Set exercise -
Rewrite the entries from the line containing "Given: Zoom the window with the green button" down through the line containing "tap(1335, 169)", replacing "green button" with "red button" and leaving everything else unchanged.

Provided entries -

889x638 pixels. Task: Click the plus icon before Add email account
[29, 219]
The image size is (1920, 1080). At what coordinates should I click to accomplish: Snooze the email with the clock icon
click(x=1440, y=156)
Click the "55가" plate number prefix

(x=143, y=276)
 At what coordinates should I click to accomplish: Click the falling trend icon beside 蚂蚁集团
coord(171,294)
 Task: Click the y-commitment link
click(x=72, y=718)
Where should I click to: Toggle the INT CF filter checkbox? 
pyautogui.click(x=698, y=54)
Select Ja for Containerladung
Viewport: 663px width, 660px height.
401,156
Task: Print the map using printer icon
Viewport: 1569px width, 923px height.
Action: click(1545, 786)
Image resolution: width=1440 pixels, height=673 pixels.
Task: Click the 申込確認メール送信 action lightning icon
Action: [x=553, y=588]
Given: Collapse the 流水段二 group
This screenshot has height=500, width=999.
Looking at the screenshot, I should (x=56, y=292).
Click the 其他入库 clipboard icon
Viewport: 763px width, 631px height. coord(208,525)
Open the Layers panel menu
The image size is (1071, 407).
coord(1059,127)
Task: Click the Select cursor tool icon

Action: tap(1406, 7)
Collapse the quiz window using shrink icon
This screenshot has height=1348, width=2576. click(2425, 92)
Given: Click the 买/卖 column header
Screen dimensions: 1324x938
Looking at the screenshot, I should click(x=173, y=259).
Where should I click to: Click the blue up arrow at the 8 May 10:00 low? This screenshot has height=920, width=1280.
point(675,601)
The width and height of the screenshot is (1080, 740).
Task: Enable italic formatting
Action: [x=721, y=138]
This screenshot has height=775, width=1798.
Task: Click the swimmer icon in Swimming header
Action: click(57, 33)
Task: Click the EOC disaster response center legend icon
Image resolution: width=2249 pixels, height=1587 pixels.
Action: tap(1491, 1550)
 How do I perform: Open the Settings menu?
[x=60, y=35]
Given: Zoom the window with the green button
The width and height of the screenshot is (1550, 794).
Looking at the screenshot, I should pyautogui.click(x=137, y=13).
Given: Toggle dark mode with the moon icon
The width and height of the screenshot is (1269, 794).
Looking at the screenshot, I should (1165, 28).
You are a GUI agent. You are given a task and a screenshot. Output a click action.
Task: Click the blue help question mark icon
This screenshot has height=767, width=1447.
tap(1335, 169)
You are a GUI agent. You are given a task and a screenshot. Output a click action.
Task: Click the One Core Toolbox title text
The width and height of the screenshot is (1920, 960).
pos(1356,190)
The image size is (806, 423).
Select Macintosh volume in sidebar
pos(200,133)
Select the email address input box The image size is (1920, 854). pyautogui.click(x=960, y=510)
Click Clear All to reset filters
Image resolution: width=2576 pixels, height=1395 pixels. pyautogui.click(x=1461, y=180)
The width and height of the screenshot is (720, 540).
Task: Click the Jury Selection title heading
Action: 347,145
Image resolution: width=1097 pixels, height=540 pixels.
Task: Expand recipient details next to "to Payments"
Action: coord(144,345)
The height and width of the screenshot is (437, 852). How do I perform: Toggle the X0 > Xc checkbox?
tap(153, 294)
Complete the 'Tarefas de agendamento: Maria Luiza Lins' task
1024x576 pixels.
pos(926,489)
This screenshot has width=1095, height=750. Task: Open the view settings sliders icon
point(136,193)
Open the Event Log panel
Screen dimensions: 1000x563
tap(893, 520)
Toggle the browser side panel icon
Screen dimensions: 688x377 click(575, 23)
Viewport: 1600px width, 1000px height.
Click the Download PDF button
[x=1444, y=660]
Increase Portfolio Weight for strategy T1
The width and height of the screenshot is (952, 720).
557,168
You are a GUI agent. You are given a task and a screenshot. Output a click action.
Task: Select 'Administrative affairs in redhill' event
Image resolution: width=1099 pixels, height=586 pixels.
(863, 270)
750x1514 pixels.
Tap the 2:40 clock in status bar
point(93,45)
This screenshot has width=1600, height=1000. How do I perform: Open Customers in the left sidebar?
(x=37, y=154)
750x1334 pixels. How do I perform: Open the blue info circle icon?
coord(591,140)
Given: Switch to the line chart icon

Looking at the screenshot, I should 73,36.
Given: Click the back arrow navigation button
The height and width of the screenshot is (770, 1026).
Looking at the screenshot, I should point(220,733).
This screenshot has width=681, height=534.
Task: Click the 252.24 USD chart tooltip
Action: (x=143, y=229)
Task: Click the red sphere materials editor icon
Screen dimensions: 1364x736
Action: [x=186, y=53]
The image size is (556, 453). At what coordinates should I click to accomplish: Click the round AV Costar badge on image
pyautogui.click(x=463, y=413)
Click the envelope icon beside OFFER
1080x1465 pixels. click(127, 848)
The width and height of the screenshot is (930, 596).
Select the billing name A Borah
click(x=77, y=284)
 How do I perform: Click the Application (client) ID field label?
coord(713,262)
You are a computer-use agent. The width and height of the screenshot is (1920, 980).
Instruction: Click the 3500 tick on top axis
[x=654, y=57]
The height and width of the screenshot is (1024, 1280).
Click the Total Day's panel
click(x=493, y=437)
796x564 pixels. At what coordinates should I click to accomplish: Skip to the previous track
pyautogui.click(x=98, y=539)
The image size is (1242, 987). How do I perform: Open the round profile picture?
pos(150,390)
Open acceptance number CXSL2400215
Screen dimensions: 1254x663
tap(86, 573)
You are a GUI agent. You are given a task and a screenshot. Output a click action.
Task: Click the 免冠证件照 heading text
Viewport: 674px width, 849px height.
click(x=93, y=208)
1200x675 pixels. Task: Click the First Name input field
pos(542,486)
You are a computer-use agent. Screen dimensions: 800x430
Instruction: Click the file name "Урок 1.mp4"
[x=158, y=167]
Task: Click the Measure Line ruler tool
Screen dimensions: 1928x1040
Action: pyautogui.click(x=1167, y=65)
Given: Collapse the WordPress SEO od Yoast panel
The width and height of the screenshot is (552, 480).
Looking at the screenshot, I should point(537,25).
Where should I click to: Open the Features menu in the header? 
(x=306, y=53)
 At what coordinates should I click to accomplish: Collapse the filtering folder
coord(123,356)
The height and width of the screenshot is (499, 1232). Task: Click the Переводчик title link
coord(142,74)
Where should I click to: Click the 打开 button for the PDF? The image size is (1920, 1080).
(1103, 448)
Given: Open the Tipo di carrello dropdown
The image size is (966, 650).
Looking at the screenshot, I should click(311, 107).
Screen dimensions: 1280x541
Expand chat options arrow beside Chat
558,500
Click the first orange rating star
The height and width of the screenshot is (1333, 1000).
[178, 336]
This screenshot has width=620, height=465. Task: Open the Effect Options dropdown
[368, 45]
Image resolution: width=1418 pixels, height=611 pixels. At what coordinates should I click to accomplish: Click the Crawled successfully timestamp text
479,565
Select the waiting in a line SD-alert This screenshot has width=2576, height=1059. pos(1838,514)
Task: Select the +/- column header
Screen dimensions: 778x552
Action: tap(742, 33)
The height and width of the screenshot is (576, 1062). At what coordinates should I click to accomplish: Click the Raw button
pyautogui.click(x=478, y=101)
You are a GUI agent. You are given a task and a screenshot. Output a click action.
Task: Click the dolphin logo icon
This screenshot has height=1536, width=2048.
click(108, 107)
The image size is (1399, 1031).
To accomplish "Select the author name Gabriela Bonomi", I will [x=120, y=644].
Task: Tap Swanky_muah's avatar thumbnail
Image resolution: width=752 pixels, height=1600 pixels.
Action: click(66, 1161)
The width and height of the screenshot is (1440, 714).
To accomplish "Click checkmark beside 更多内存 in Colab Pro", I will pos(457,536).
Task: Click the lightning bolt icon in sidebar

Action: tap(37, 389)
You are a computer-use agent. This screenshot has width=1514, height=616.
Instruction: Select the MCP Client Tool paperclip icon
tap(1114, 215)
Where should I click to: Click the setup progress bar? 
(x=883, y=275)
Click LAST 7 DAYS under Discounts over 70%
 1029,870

Solution to the exercise -
Given: Zoom the window with the red button
The width and height of the screenshot is (1550, 794).
Looking at the screenshot, I should pyautogui.click(x=137, y=13).
Given: Toggle dark mode with the moon icon
The width and height of the screenshot is (1269, 794).
Looking at the screenshot, I should (1165, 28).
You are a GUI agent. You are given a task and a screenshot. Output a click action.
Task: Click the blue help question mark icon
This screenshot has height=767, width=1447.
tap(1335, 169)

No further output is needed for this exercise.